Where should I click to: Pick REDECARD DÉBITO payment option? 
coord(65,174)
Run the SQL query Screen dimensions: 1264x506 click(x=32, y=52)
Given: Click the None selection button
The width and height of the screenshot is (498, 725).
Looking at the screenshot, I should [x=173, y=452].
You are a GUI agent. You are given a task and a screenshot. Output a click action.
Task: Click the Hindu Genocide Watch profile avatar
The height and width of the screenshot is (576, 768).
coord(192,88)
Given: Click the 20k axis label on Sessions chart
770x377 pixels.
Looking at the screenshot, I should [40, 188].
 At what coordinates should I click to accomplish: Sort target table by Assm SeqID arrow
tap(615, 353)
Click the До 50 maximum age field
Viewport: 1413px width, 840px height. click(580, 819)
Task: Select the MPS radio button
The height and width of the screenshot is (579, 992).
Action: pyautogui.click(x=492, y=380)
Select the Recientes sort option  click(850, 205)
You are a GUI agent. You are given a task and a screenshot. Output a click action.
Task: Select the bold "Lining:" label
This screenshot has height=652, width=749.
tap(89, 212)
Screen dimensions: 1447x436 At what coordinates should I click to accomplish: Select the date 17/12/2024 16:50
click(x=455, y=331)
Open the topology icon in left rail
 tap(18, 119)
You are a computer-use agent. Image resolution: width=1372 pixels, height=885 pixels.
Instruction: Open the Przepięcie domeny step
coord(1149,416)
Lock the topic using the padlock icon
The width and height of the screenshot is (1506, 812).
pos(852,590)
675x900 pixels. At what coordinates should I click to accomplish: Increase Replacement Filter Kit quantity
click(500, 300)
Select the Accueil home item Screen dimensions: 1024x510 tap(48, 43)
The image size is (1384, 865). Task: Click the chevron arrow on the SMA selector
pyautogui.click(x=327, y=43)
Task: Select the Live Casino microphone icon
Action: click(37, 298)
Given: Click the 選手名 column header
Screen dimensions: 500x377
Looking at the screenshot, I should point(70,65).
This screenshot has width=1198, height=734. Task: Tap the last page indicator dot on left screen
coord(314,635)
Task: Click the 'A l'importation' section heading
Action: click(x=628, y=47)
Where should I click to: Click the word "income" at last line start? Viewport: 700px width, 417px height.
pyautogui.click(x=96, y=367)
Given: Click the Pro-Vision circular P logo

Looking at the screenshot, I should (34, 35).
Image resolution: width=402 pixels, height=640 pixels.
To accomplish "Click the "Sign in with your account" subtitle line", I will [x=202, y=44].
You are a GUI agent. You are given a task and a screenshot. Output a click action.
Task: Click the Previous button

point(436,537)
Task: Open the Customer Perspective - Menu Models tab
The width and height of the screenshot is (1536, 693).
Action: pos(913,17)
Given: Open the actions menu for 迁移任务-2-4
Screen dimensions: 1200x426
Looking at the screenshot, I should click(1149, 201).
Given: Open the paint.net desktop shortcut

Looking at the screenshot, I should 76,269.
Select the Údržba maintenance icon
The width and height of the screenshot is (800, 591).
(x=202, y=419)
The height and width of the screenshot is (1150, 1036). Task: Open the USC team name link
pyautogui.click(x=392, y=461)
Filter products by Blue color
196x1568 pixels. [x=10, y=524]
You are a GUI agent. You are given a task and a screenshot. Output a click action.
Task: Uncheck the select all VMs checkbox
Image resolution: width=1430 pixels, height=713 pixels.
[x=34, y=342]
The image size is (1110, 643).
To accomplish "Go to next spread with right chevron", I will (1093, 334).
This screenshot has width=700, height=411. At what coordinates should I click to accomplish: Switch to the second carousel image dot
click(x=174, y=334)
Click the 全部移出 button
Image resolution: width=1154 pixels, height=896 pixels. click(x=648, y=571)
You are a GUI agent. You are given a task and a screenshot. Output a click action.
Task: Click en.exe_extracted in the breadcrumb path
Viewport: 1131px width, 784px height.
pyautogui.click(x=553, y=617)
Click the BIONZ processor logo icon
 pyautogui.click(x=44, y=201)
==================================================
Activity: Extract all lines from the data in which "label" is found.

Result for this exercise:
Given: Click the 20k axis label on Sessions chart
Task: Select the bold "Lining:" label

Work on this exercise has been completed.